🗞️ China’s Huawei reveals a new chip design breakthrough which can close its gap with TSMC and Intel

May 27, 2026

Read time: 10 min

📚 Browse past editions here.

( I publish this newletter daily. Noise-free, actionable, applied-AI developments only).

⚡In today’s Edition (27-May-2026):

🗞️ China’s Huawei reveals a new chip design breakthrough which can close its gap with TSMC and Intel
🗞️ Today’s Sponsor: The Grid routes every AI task to the right-priced intelligence.
🗞️ New Alibaba + Nanjing Univ paper shows standard LLMs can handle very long context faster by making attention selectively sparse.
🗞️ Deep Dive on DeepSeek: Their real story is not cheaper chatbots, but architecture that turns hardware scarcity into strategy.
🗞️ New Meta + Stanford + Illinois survey paper argues that AI agents work better when code becomes their main working layer.
🗞️ Anthropic billionaire cofounder backs Pope Leo, warning that AI job losses will create a historic moral crisis
🗞️ xAI just Dropped ‘Grok Build’: The Terminal-Native Agentic AI for all all SuperGrok and X Premium+ users.

Connect with me on X (Twitter)

🗞️ China’s Huawei reveals a new chip design breakthrough which can close its gap with TSMC and Intel

The core idea is that chips should stop measuring progress mainly by how small transistors are and start measuring progress by how much time delay can be removed from the whole machine.

A chip wastes time when signals move through long wires, memory paths, chip-to-chip links, and software communication layers, so Huawei calls this delay τ, or tau.

Huawei’s paper introducing “LogicFolding” says the next chip breakthrough may come from cutting wasted time inside the machine.

This new design approach meant to close the gap with TSMC and Intel without relying only on smaller transistors, by making chip signals travel less distance.

They want 1.4nm-class density without owning the world’s best lithography tools i.e. they are trying to replace Moore’s Law with Tau Scaling Law.

To note, Huawei has been blocked from normal access to TSMC since the US tightened foreign direct product rules around Huawei in 2020, and TSMC later said it had not supplied Huawei since mid-September 2020.

Proposed “τ Scaling” as a new way to make chips faster when shrinking transistors is no longer delivering the same gains.

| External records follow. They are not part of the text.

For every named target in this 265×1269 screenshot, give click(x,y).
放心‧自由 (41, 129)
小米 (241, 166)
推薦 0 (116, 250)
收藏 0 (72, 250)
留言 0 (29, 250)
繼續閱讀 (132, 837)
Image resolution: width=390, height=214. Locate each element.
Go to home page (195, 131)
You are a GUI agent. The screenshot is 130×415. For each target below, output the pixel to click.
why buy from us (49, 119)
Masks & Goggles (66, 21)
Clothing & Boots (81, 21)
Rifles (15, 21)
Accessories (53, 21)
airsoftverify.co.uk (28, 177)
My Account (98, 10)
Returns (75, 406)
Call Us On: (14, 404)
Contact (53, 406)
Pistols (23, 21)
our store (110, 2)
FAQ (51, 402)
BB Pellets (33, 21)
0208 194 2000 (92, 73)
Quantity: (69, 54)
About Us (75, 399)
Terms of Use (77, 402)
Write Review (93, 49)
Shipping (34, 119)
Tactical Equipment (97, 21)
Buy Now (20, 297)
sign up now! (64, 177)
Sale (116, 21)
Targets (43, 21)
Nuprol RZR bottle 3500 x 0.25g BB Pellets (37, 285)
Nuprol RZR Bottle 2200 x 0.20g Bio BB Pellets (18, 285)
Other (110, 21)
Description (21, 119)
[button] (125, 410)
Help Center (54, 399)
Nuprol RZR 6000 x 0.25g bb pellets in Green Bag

Said its next Kirin phone chip will be the first full test of Tau Scaling Law,

Old chip progress mostly came from making every transistor smaller, but Huawei’s idea shifts the target from smaller geometry to shorter signal delay, meaning less time wasted while electrical signals crawl through wires, gates, memory paths, and system links.

LogicFolding attacks the circuit layout itself by folding logic blocks closer together, shortening critical wires, reducing resistance and parasitic capacitance, and letting signals switch faster with denser placement.

So LogicFolding is the circuit-level piece: it tries to place related logic closer together, shorten key wires, cut electrical drag from resistance and parasitic capacitance, and raise performance without needing a full manufacturing-node leap.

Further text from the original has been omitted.